**Description of the task**
Restate word for word the lines below from the one that has "1288x937 pixels. Task: Click" through the one that has "1568x315 pixels.", keeping both and dropping all pictures.

**Available records**
-- Opening Marker --
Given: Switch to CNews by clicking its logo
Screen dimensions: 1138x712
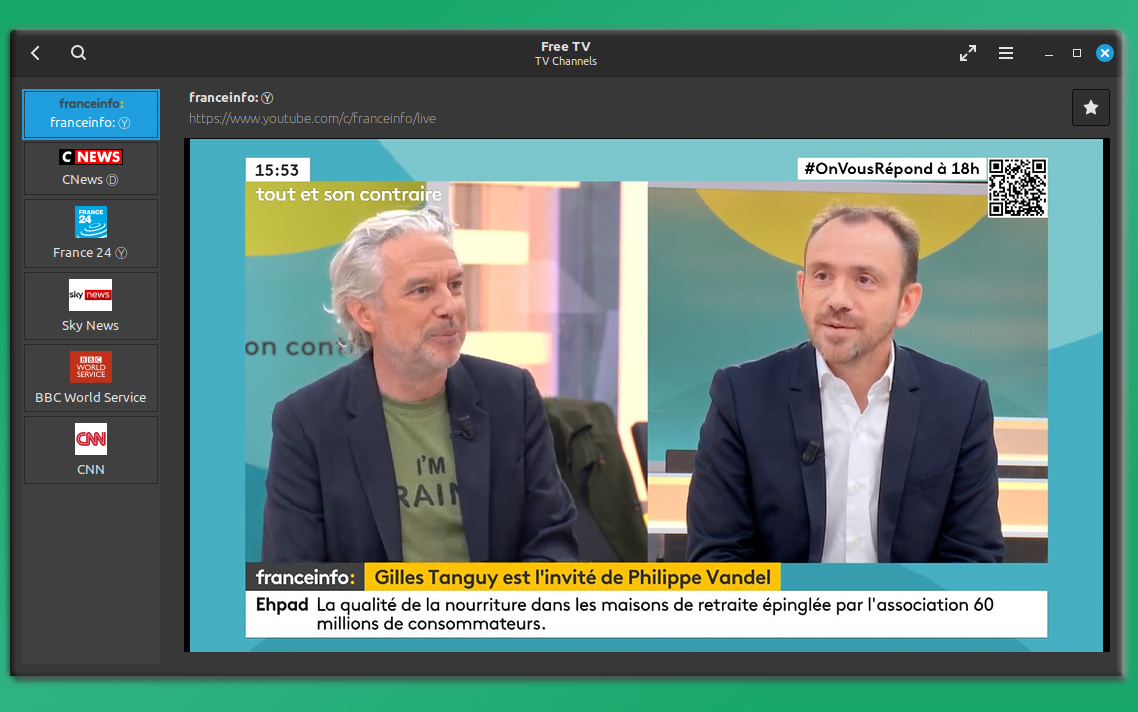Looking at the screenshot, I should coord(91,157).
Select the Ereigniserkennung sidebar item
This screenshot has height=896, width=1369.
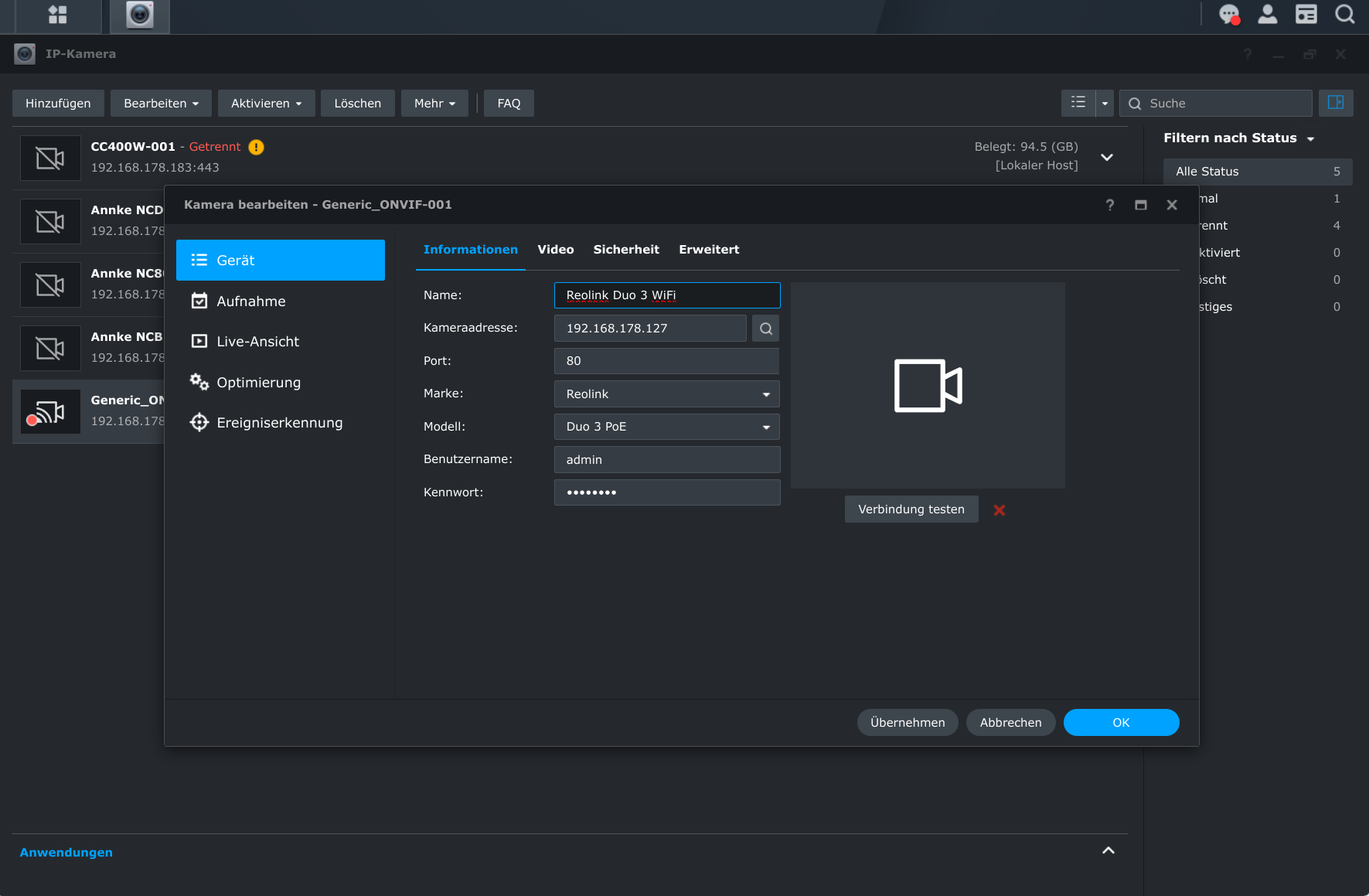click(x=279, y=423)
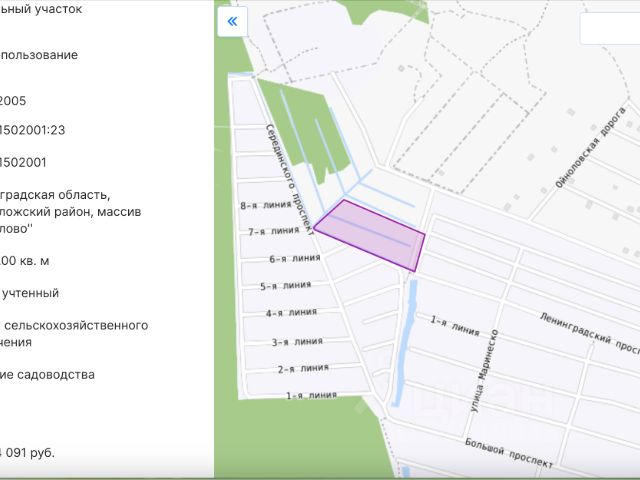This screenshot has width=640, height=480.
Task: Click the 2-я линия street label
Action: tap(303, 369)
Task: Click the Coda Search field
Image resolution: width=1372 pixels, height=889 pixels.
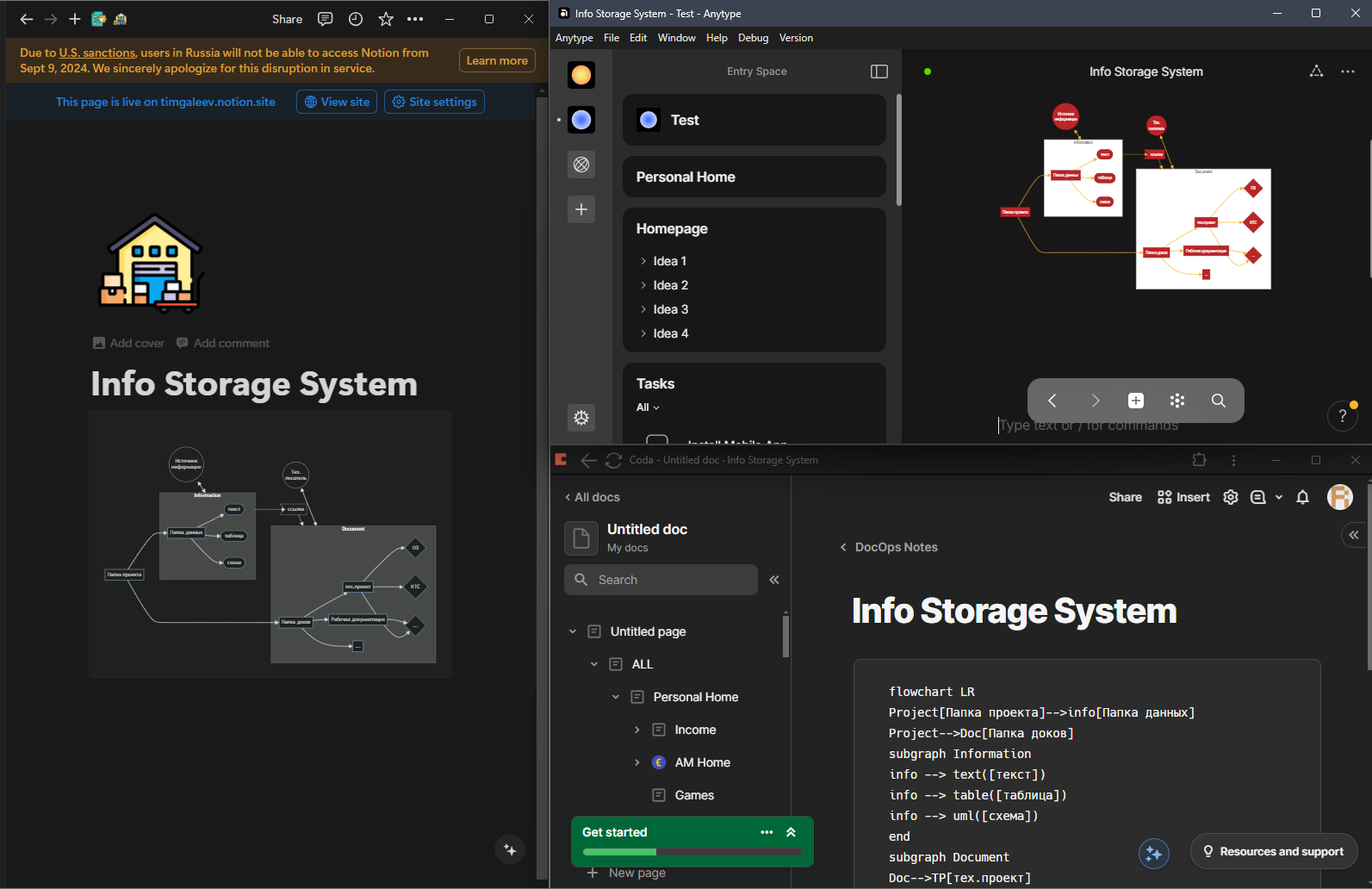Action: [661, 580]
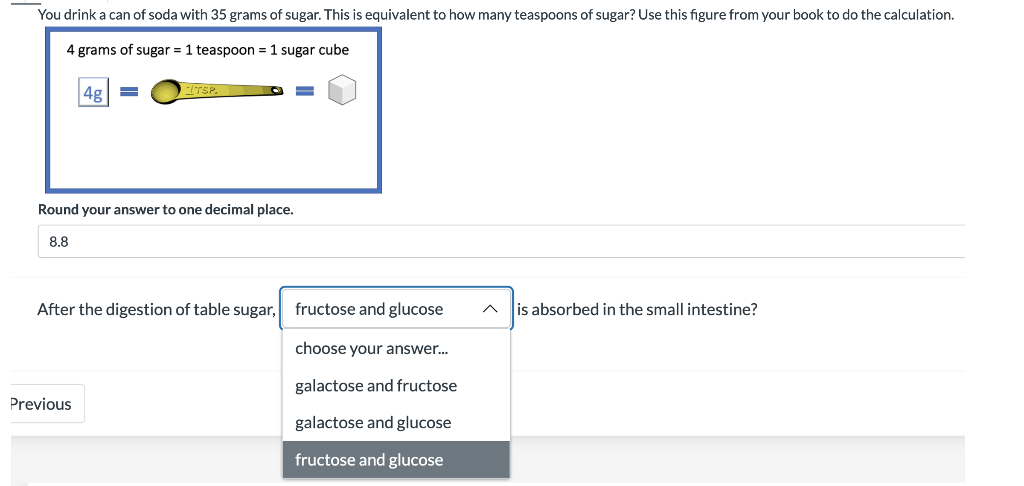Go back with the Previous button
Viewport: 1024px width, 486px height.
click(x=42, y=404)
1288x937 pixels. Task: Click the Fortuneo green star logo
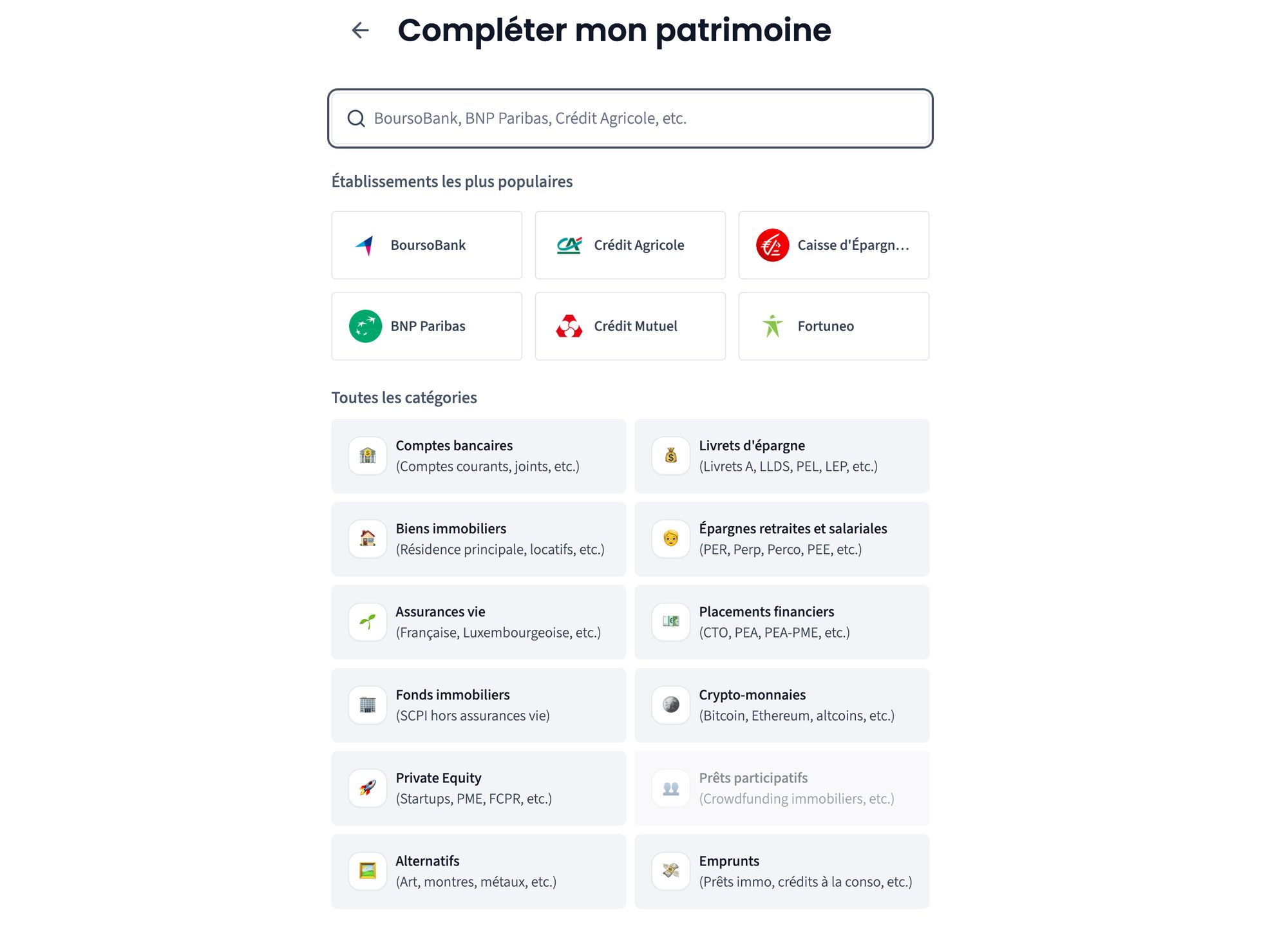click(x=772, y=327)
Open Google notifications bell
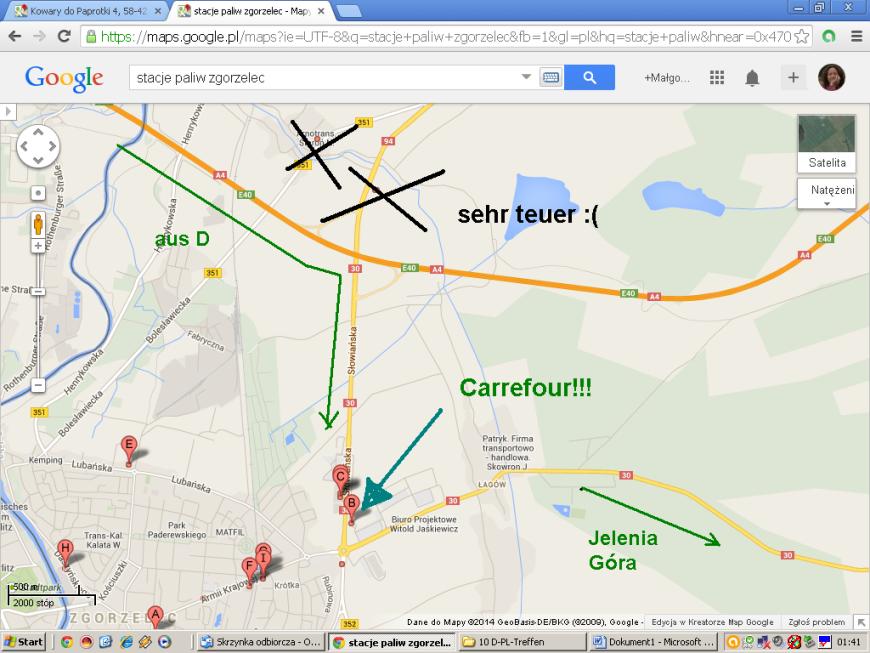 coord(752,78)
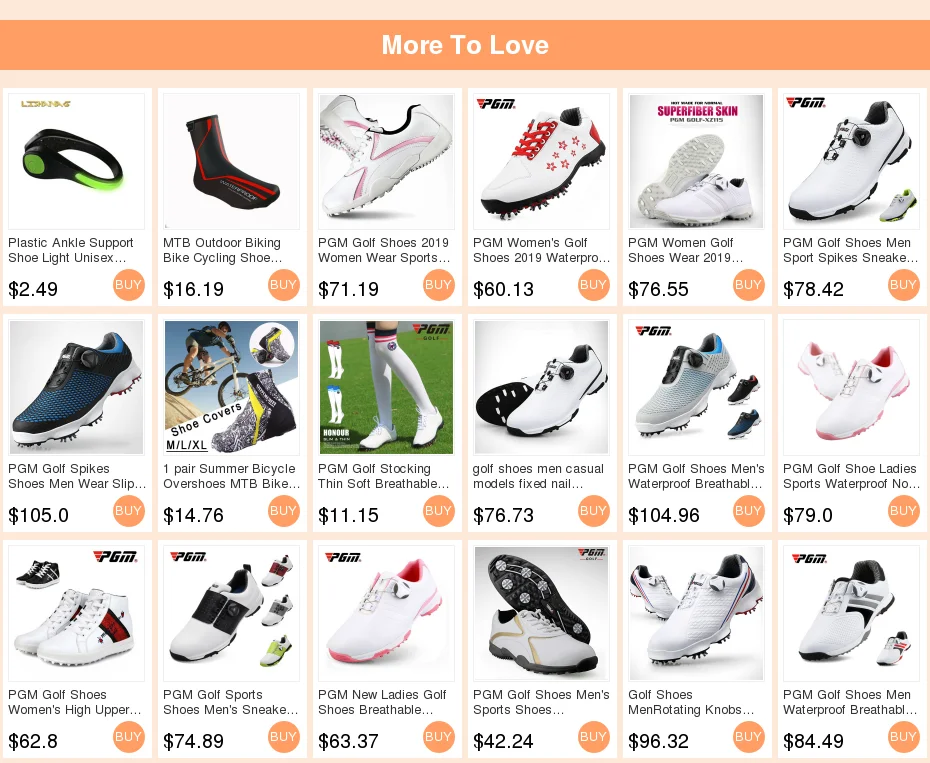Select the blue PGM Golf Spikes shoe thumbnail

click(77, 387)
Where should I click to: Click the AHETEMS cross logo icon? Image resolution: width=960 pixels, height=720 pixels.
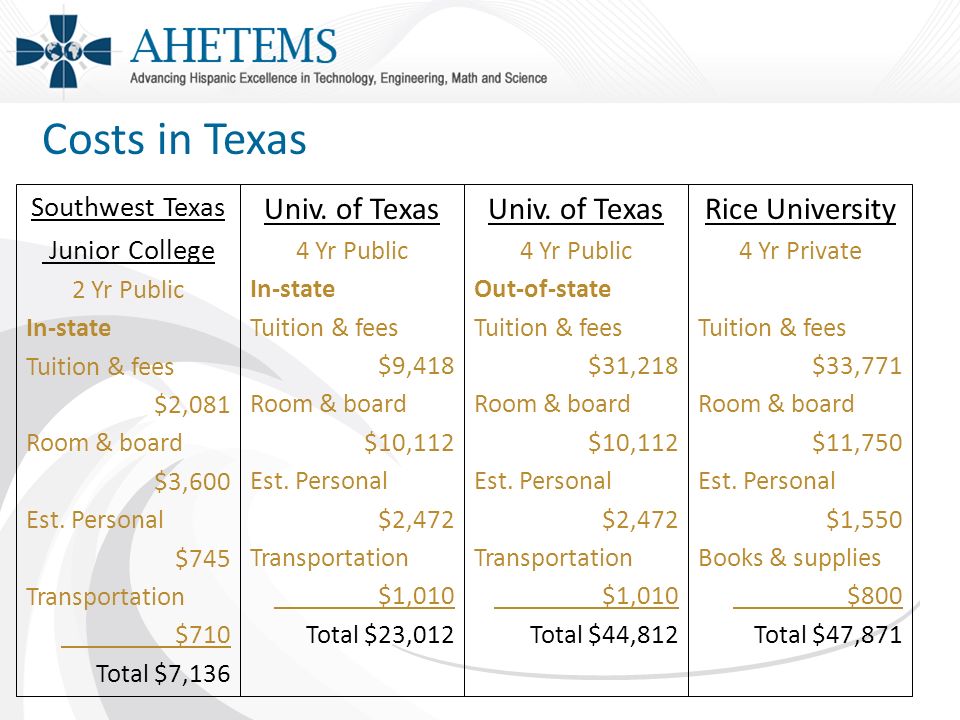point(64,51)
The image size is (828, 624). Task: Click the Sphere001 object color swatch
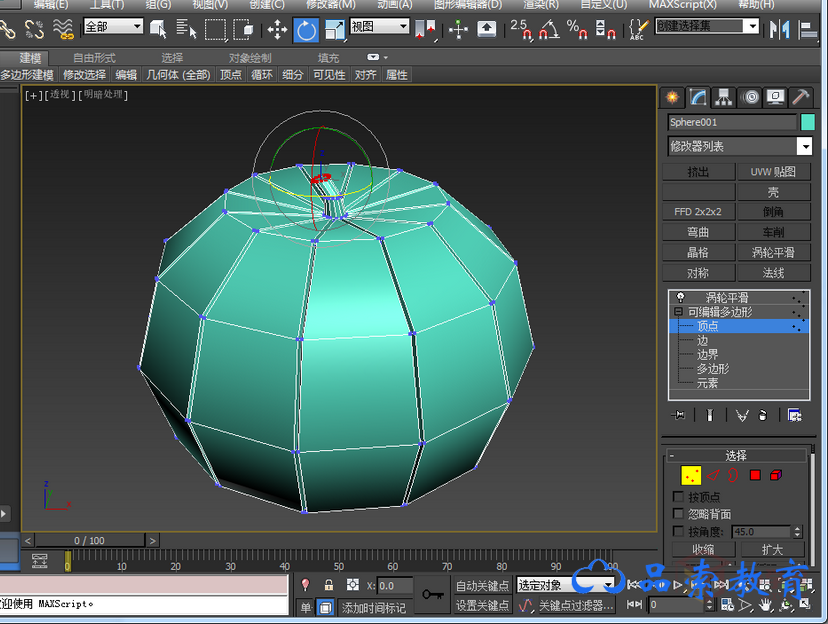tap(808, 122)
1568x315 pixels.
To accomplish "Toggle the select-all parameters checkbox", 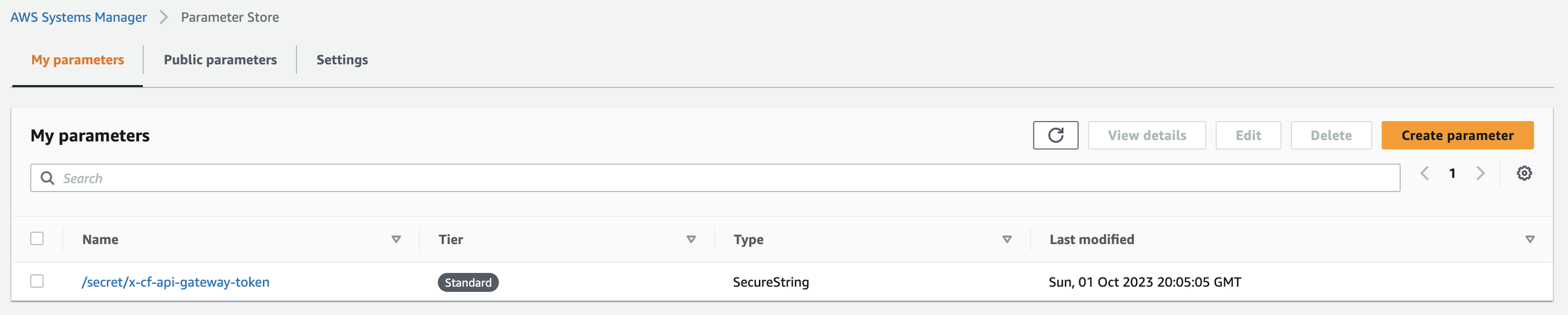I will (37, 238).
-- Closing Marker --
**Expected output**
1288x937 pixels. Task: Click the Fortuneo green star logo
click(x=772, y=327)
Open Google notifications bell
 coord(752,78)
Select the blue PGM Golf Spikes shoe thumbnail

click(77, 387)
Where should I click to: Click the AHETEMS cross logo icon? Image resolution: width=960 pixels, height=720 pixels.
point(64,51)
The image size is (828, 624). Task: Click the Sphere001 object color swatch
tap(808, 122)
1568x315 pixels.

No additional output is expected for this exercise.